The ShinyHunters hacking group has once again made headlines by claiming responsibility for a series of high-profile data breaches affecting Neiman Marcus, Truist Bank, and Twilio Authy. These breaches have resulted in the exposure of personal information belonging to millions of users and tens of thousands of employees.
The first target of the hackers was Neiman Marcus, a prestigious American luxury department store chain based in Dallas, Texas. The hackers leaked the Neiman Marcus database on the Breach Forums cybercrime platform, criticizing the company for not paying a “small fee for deletion.” The leaked database contained personal data of over 40 million customers, including email addresses, dates of birth, payment histories, and more. Neiman Marcus confirmed the breach and attributed it to a third-party cloud computing company.
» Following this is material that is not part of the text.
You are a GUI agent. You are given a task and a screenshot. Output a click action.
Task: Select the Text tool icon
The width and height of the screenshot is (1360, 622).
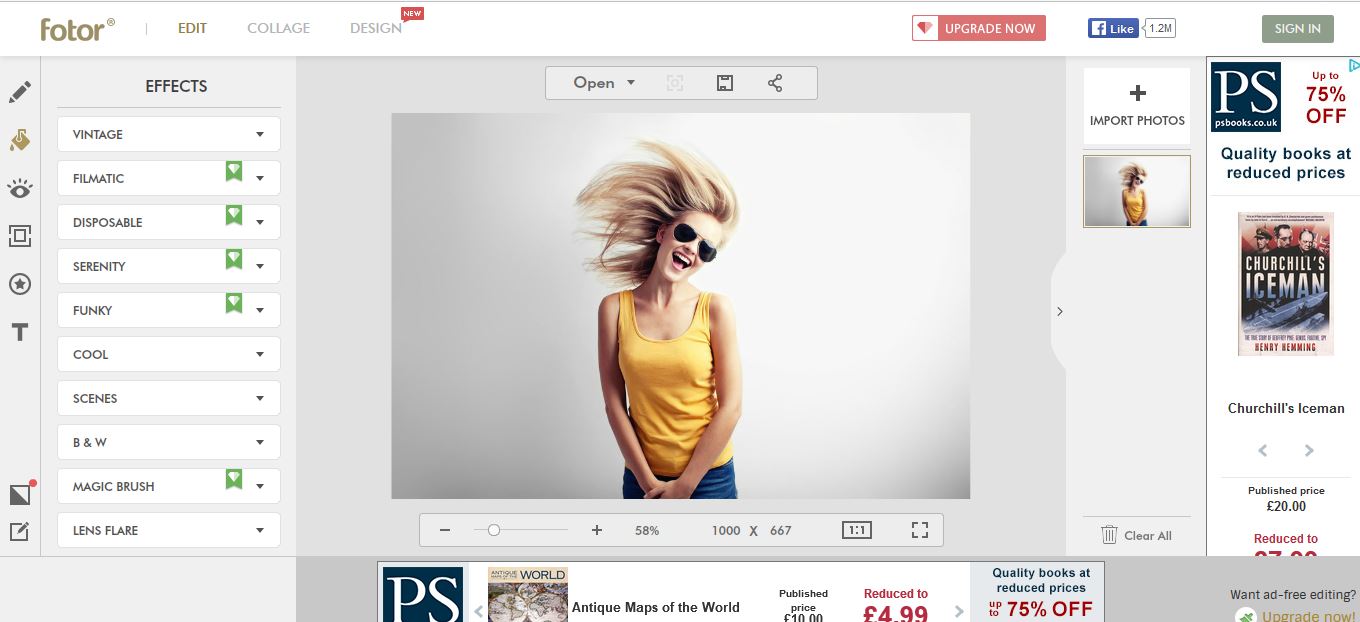point(19,332)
The second breach involved Truist Bank, a major bank holding company headquartered in Charlotte, North Carolina. The hackers leaked a database containing employee information, including email addresses, job titles, and account balances. Truist Bank acknowledged the breach, stating that it had experienced a cybersecurity incident in October 2023, leading to the exposure of employee data. This incident marked the second data breach for Truist Bank, following a security breach in December 2021.
In the third breach, the hackers exposed 33 million phone numbers belonging to Twilio Authy, a two-factor authentication service. Twilio confirmed the breach and noted that threat actors had accessed data associated with Authy accounts through an unauthenticated endpoint. The company advised users to update their Authy app and remain vigilant for phishing attacks.
The repercussions of these data breaches extend beyond just exposure of personal information. Users and employees of the affected companies are urged to change their passwords, enable 2FA on other services, and be cautious of potential cyber threats. These breaches highlight the importance of maintaining strong cybersecurity measures and staying informed about potential risks in the digital landscape.
The prevalence of data breaches orchestrated by hacking groups like ShinyHunters underscores the ongoing threat posed by cybercriminals to organizations and individuals worldwide. As technology continues to advance, it is imperative for companies to prioritize cybersecurity efforts and for users to remain vigilant in protecting their personal information online.